Kein Wunder also, dass eine tüchtige Industrie uns fortwährend neue Apparate beschert. Sie sind ja derart praktisch! Besonders jüngere Personen, sagen wir: unter dreißig, gehen so mühelos mit ihnen um, als hätte eine gute Fee sie ihnen in die Wiege gelegt. Mögen andere sich durch dickleibige Betriebsanleitungen quälen – sie brauchen solche Notbehelfe nicht. Plug and play ist ihre Devise. Je neuer das Medium, desto müheloser sein Gebrauch.

Im Griff des Geschäftsmodells

Es war nur eine Frage der Zeit, bis die Kunst der Programmierer auch der archaischen Kulturtechnik des Lesens Beine machte. Mobil, drahtlos, flexibel kommt ihr Produkt daher. Seine Vorzüge liegen auf der Hand. Gewicht: 300 Gramm, Speicherplatz 256 MB (aufrüstbar); 170.000 Bücher und alle möglichen Zeitungen und Zeitschriften lassen sich jederzeit abrufen; eine Suchmaschine, ein Wörterbuch und einen Lautsprecher gibt es als Dreingabe; außerdem kann man mit dem Gerät nach Herzenslust Musik hören, bloggen und mailen. Das Ding passt in eine Manteltasche und trägt den Namen Kindle®, was im Deutschen heimelig klingt wie ein Kosewort für das Baby.

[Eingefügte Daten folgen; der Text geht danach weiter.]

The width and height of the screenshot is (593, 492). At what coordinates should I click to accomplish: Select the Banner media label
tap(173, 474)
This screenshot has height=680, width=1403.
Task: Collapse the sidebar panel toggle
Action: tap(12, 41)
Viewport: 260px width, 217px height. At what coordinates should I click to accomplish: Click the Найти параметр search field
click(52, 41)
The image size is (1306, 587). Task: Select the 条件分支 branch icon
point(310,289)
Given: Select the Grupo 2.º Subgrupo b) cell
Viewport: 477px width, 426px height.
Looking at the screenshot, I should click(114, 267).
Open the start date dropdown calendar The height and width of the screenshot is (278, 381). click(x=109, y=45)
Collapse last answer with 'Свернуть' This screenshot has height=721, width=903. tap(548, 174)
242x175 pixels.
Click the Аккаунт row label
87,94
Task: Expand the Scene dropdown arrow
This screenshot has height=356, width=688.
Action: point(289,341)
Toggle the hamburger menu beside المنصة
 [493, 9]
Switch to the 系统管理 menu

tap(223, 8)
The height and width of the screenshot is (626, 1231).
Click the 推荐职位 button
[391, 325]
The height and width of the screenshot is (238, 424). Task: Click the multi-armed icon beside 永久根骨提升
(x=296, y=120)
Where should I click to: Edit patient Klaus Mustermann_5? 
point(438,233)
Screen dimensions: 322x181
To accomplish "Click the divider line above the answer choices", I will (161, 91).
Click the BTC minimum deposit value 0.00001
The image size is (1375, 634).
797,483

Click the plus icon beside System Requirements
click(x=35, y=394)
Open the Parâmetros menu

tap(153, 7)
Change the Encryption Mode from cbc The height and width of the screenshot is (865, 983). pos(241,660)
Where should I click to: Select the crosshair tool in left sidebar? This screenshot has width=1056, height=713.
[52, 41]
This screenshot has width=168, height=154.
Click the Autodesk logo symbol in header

Bewundernswert ist auch das Geschäftsmodell der Firma Amazon, der wir diesen Gegenstand aus grauem Kunststoff verdanken. Wer es zum Preis von 359 Dollar erworben hat, gehört fortan zum Kundenkreis dieses Unternehmens, das ihn so leicht nicht mehr aus den Klauen lassen wird. Ohne Registrierung und Passwort kommt keiner davon, der sich mit ihm einlässt. Dafür, dass sich keinerlei Konkurrenz auf dem Maschinchen tummeln darf, ist gesorgt, so dass mit der Treue des Käufers gerechnet werden kann.

Ein neuer Anlauf

Bitte melden Sie Ihre Kreditkarte an! Dann stehen Ihnen nicht nur der Kindle® Store und die Kindle® Storefront, sondern auch die Kindle® Top Sellers jederzeit zur Verfügung. Amazon weiß auch, was gut für Sie ist, merkt sich, was Sie gelesen haben, und berät Sie unaufgefordert beim Kaufen und beim Abonnieren. Die Amazon 1-Click Payment Method sorgt dafür, dass das Bezahlen leichter denn je von der Hand geht.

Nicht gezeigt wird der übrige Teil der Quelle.